EXERCISE OBJECTIVE:
Below are some records. Write out the lines from the one containing "Task: Select the 角色门户 portal box" to the last line, word for word, leaving out pictures.

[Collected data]
——

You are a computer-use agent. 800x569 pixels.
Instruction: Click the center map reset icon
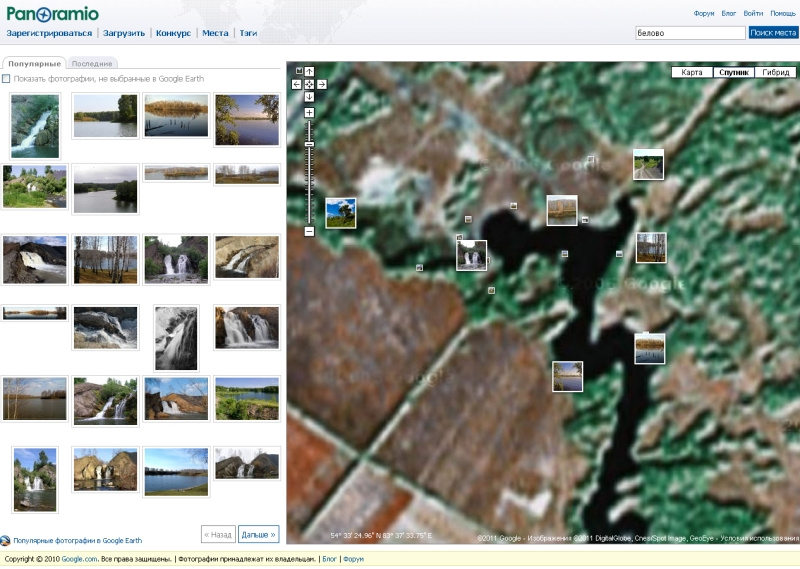click(309, 85)
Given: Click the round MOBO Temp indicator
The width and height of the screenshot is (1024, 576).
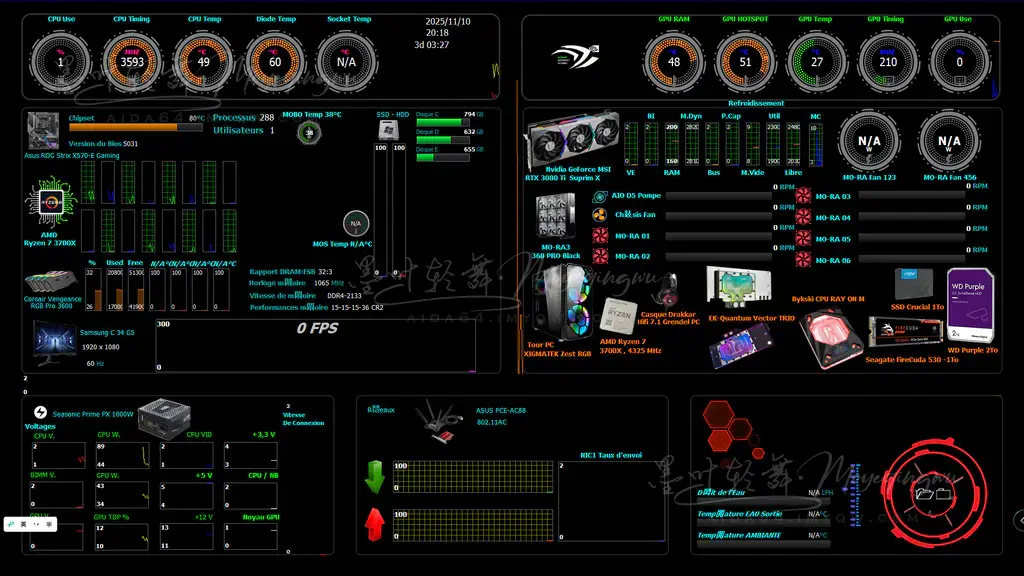Looking at the screenshot, I should point(312,132).
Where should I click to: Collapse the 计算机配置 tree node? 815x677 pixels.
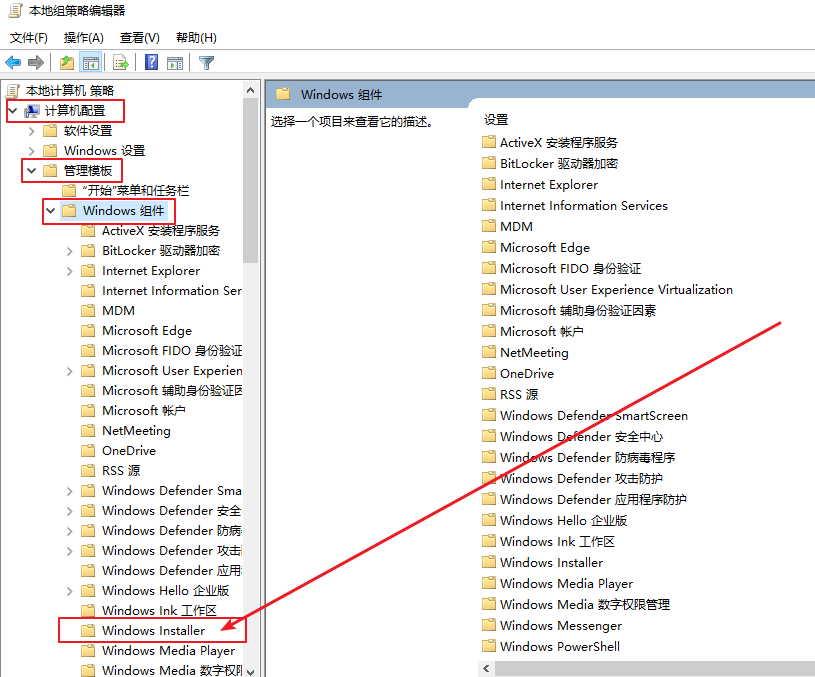point(12,110)
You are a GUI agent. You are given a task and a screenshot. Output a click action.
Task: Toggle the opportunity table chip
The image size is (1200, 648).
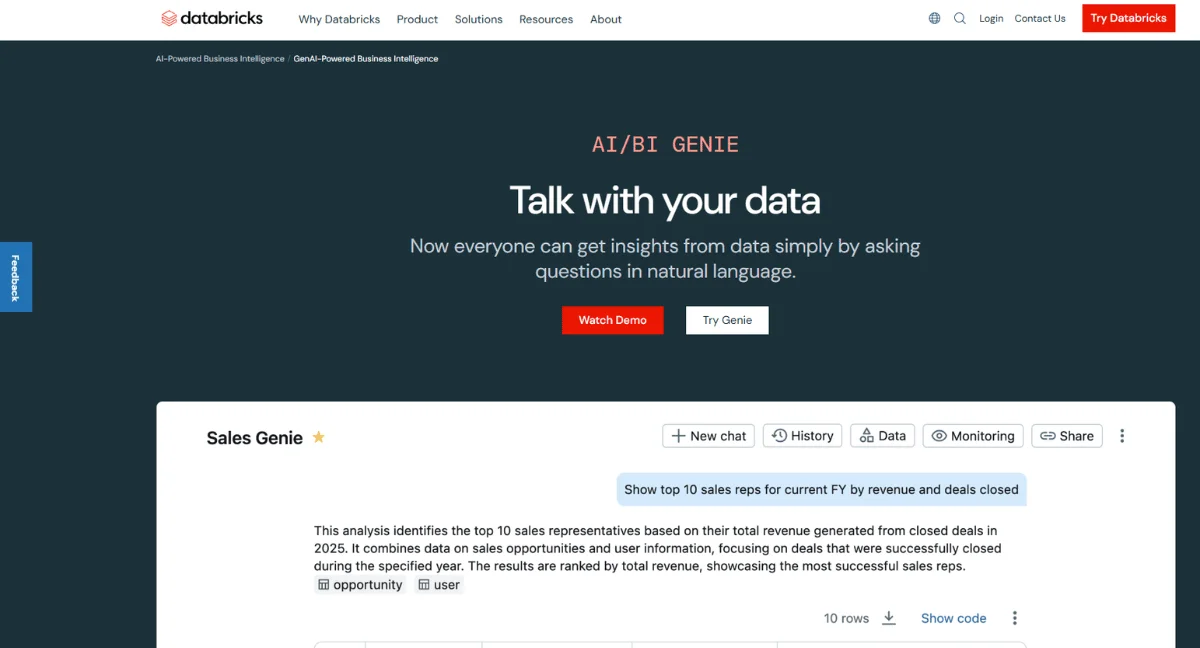(x=359, y=584)
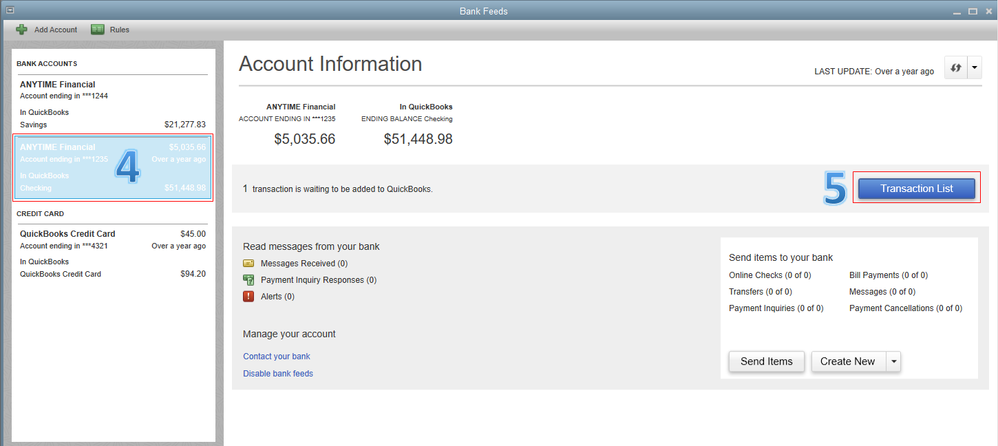
Task: Click the Payment Inquiry Responses icon
Action: 249,280
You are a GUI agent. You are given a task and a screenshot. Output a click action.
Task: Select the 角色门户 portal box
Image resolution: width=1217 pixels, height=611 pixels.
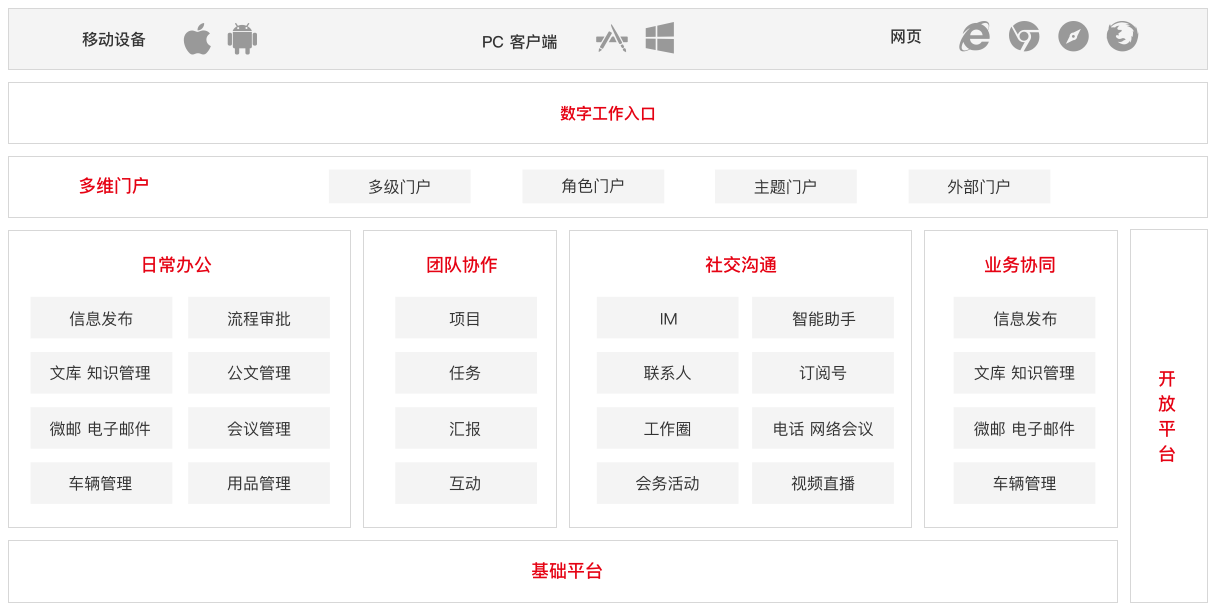(x=593, y=186)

——

ANSWER SECTION:
Task: Select the 角色门户 portal box
Image resolution: width=1217 pixels, height=611 pixels.
(x=593, y=186)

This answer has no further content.